Concerns have been raised by the Nigerian Customs Service (NCS) regarding the ongoing modifications to customs import tax rates that have impacted the volume of transactions during the first quarter of 2024.
At a briefing in Abuja to highlight the Service's performance in the first quarter of 2024, the comptroller general of the NCS, Bashir Adewale, voiced the service's concerns.
Challenges with implementation of CBN's import duty
According to protocol, Adewale clarified that the Central Bank of Nigeria's (CBN) currency rate is the basis for the rate that customs uses to clear goods through the Nigeria Integrated Customs Information System (NICIS).
He said:
“In the last quarter, 28 rates were directed by the CBN, ranging from NGN 951.94 per USD 1 in January 2024 to a peak of NGN 1,662.35 per USD 1 in February 2024. While a singular exchange rate of NGN951.94 per USD 1 was maintained in January, February witnessed 15 different spot rates ranging from NGN 951.94 per USD 1 to NGN 1,662.35 per USD 1.
“March saw 13 different spot rates applied, ranging from NGN 1,303.84 to NGN 1,630.16. These fluctuations resulted in an average applied exchange rate of NGN 1,314.03 per USD 1 in the clearance of customs goods during the quarter.”
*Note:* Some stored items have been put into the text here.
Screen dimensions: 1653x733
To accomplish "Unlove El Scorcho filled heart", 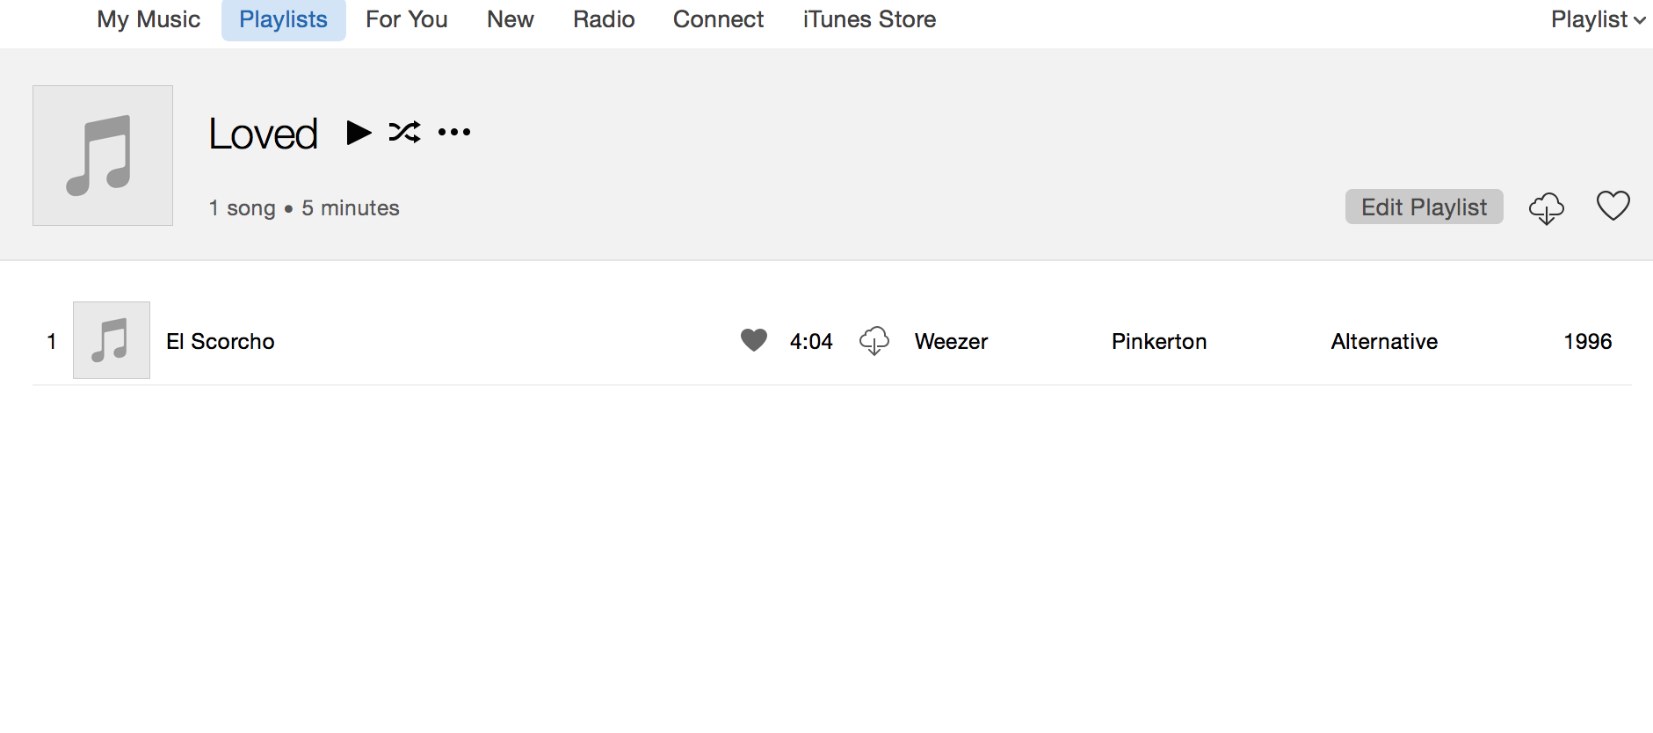I will pyautogui.click(x=754, y=340).
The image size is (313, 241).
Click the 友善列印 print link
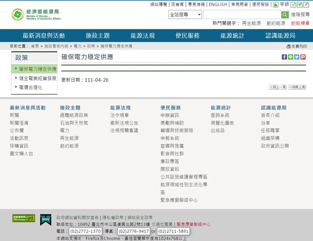tap(296, 46)
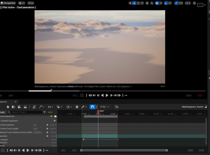Open the curve editor from Sequencer toolbar
This screenshot has height=155, width=210.
tap(117, 107)
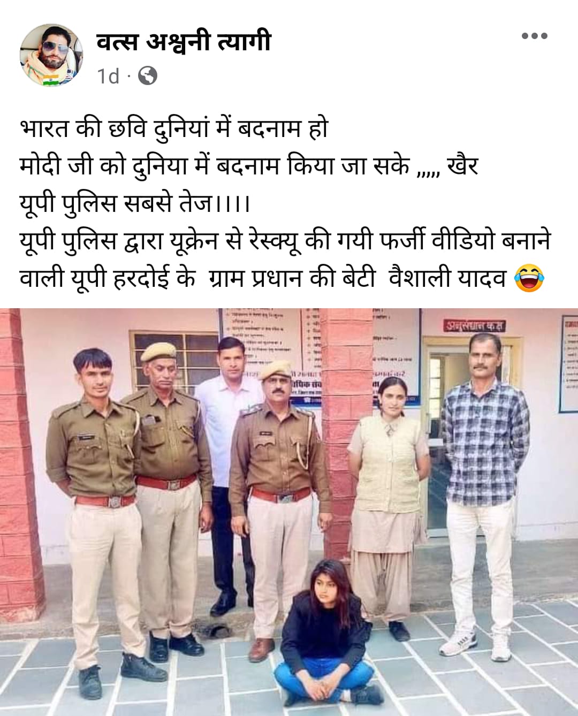Click the man in checkered shirt

(x=485, y=471)
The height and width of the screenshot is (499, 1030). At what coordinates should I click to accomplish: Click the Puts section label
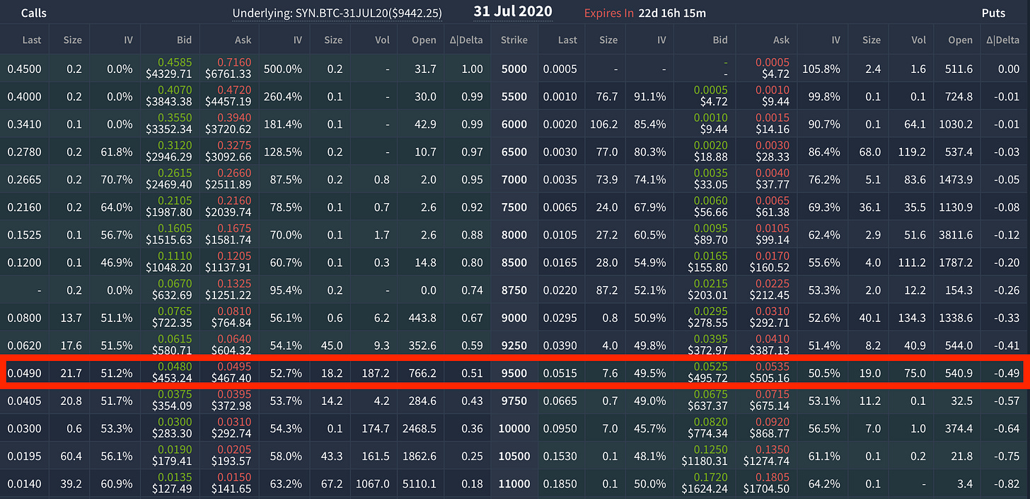(x=993, y=13)
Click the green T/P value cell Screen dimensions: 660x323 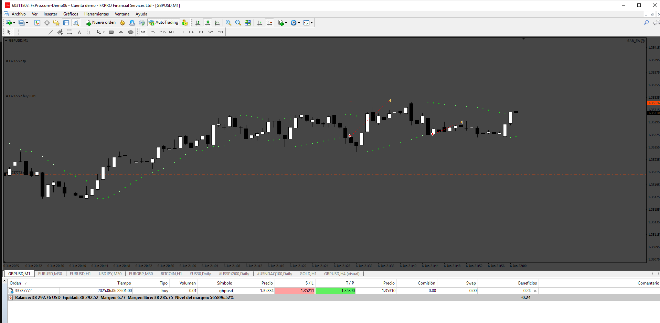pyautogui.click(x=336, y=291)
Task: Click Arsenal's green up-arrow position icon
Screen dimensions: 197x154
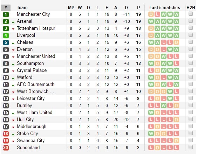Action: tap(13, 22)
According to the NCS chief, they had several systemic issues throughout the quarter that made it difficult for them to carry out their legal obligations.
As a result, there was a noticeable drop in cargo, as shown by a 4.89% drop in the number of processed transactions.
Furthermore, there were a lot of challenges due to the significant variations in exchange rates used for shipment clearance through customs.
How this impact activities
Adewale claims these fluctuating rates have affected and disrupted activity, sending alarming signals to stakeholders.
He continued that beyond the conjecture about prospective gains on NCS income, the ramifications on transaction volumes are enormous and exceed any potential advantages.
To lessen the possible impact of currency rate swings on import activities, the CGC did point out that it has started recurring conversations with the CBN with the cooperation of the Hon. Minister of Finance.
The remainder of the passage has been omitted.